Exercise objective:
Can you turn the data, starting with the line that contains "Task: Expand the editor to fullscreen" and going on through the line that contains "tap(108, 36)", into a numbered list with blank lines dropped and the pictures left out?

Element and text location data
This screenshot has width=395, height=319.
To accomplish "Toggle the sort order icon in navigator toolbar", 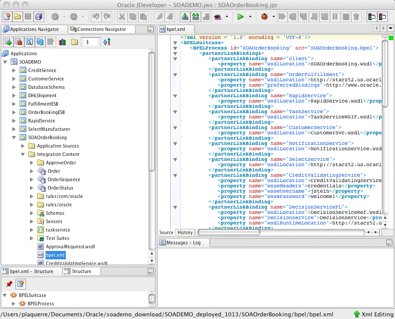I will click(x=106, y=42).
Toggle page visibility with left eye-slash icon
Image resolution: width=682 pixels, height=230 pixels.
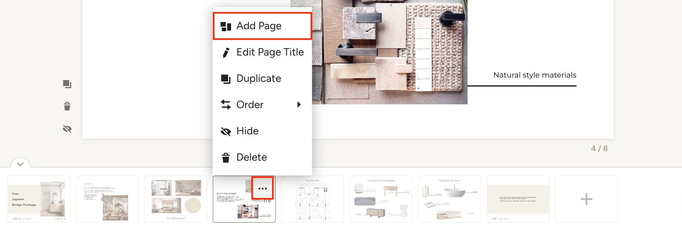67,129
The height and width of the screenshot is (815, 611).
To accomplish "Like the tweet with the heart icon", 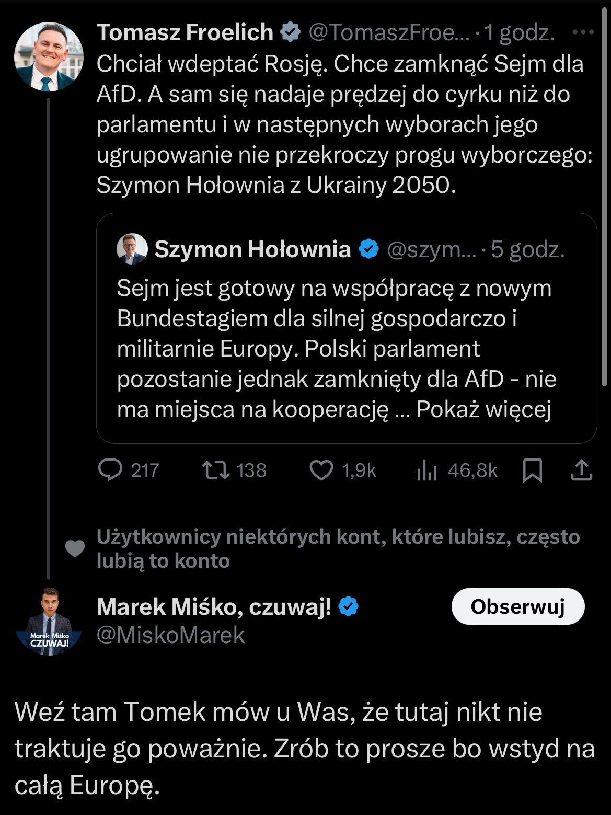I will coord(321,470).
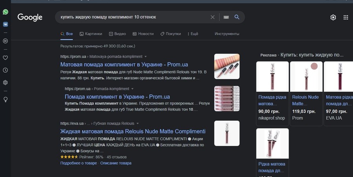Expand the arrow next to Matovaya-pomada-kompliment URL

pos(146,57)
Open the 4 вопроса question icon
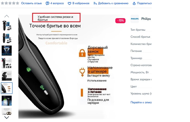This screenshot has width=190, height=122. tap(48, 3)
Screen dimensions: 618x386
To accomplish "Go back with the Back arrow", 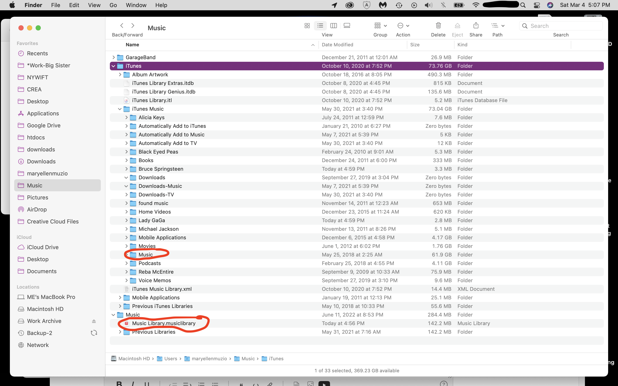I will [x=122, y=26].
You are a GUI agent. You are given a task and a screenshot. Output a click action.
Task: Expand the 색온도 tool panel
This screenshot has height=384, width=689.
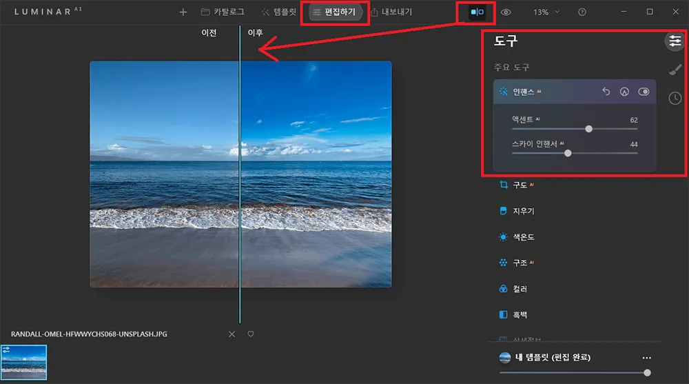[523, 236]
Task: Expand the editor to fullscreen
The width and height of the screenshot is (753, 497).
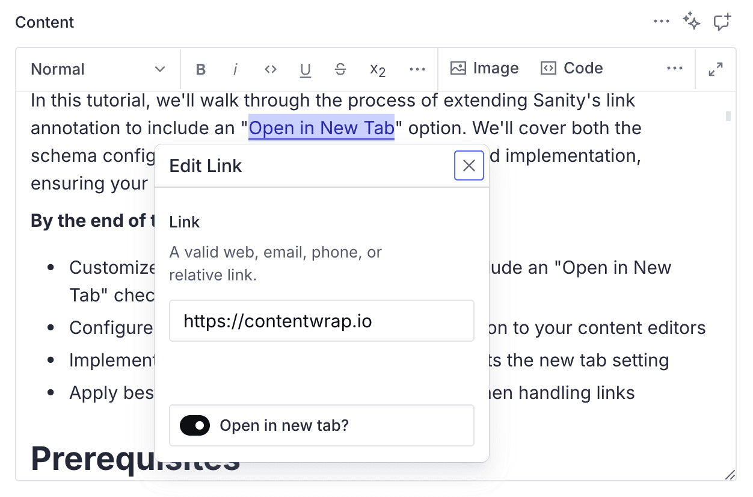Action: tap(715, 69)
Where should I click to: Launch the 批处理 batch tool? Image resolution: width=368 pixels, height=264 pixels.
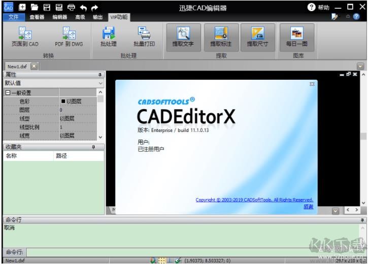tap(108, 36)
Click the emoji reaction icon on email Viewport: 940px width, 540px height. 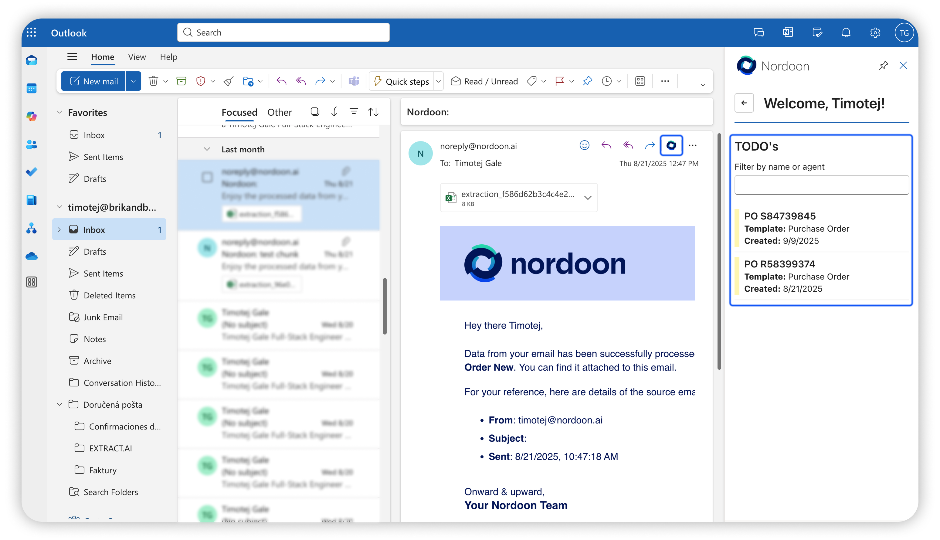(x=584, y=145)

Full solution:
1. Task: Expand the editor to fullscreen
2. The width and height of the screenshot is (753, 497).
3. Action: tap(715, 69)
4. Where should I click to: Launch the 批处理 batch tool? Image resolution: width=368 pixels, height=264 pixels.
5. tap(108, 36)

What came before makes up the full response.